Of course, the obvious answer is that he was racist and didn’t GAF if Jupiter’s dialect was accurate or not as long as he “sounded black.” But perhaps Jupiter’s odd way of speaking might be a code within a code. Poe was known to hide messages into seemingly ordinary poems and stories, a special type of cryptography called steganography. The problem with steganography is that, once the rules of the secret message are set, you have to write around it, which could explain the odd spelling and format of Jupiter’s dialog. Some have speculated that Poe’s more oddly worded and organized works—like Eureka, his weird poetical essay on cosmology where he basically came up with the idea of the Big Bang—contain codes that have yet to be uncovered.

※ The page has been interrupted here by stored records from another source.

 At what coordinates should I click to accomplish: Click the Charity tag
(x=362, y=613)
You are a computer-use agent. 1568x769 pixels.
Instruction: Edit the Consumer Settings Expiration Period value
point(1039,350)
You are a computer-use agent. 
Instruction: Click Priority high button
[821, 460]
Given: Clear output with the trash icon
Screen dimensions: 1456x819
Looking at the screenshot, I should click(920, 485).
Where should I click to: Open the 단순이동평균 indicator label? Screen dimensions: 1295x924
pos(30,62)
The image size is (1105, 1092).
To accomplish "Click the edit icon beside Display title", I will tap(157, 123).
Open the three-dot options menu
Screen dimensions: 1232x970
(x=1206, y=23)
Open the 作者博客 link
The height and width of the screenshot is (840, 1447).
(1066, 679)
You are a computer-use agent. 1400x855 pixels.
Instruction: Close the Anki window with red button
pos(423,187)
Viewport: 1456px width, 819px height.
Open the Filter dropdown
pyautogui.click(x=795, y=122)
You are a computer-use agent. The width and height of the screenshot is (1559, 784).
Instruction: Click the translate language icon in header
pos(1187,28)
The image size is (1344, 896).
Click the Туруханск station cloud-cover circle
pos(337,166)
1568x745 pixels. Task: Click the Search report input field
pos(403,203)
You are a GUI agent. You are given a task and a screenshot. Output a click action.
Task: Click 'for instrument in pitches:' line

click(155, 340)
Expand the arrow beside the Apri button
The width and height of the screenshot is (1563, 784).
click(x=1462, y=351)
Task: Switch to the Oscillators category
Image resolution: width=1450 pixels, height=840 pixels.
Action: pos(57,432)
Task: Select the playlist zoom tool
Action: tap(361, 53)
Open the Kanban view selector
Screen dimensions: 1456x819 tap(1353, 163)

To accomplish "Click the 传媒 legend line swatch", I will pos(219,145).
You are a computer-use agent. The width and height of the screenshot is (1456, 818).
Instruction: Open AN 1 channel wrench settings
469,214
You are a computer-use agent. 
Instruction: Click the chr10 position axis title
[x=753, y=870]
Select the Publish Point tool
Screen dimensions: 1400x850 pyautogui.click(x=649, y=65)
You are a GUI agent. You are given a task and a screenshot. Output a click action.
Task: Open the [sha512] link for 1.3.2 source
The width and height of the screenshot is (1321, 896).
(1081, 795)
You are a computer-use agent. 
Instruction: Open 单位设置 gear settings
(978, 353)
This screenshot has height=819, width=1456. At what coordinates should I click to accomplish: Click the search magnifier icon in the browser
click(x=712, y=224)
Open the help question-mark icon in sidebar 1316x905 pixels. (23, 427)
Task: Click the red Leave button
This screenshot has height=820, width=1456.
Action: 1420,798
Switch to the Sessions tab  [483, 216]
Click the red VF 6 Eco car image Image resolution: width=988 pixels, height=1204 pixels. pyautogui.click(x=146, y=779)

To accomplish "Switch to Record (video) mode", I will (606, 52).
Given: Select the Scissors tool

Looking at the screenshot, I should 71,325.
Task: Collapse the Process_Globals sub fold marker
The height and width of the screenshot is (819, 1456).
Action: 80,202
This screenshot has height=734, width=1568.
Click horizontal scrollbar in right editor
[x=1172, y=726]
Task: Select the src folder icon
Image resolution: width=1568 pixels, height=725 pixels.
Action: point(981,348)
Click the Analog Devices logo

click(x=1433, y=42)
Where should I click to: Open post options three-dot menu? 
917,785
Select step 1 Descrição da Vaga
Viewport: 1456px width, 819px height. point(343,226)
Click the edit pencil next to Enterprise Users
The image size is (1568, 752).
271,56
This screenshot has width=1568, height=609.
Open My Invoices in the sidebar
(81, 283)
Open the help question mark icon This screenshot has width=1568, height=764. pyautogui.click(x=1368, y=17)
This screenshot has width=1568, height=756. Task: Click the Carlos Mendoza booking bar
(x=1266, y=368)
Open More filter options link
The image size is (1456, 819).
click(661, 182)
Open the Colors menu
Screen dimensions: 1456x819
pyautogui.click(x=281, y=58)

The idea that Jupiter might be speaking in code doesn’t negate Poe’s treatment of the character, and it might not even be true. But it does show what kind of story The Gold-Bug is, and why it inspired so many people both artistically and scientifically. On the surface it’s a riddle within a riddle: The riddle of what’s wrong with Legrand while he solves the riddle of Captain Kidd’s treasure. But the riddle never feels fully revealed. There’s always a sense that there’s more to the story—an obsession not fully quenched, or only just begun to foster. In The Gold-Bug, as in so many of Poe’s stories, one’s left feeling it only scratches the surface of what the man himself knew.
*There are actually two exceptions, but that’s too complicated to go into detail here.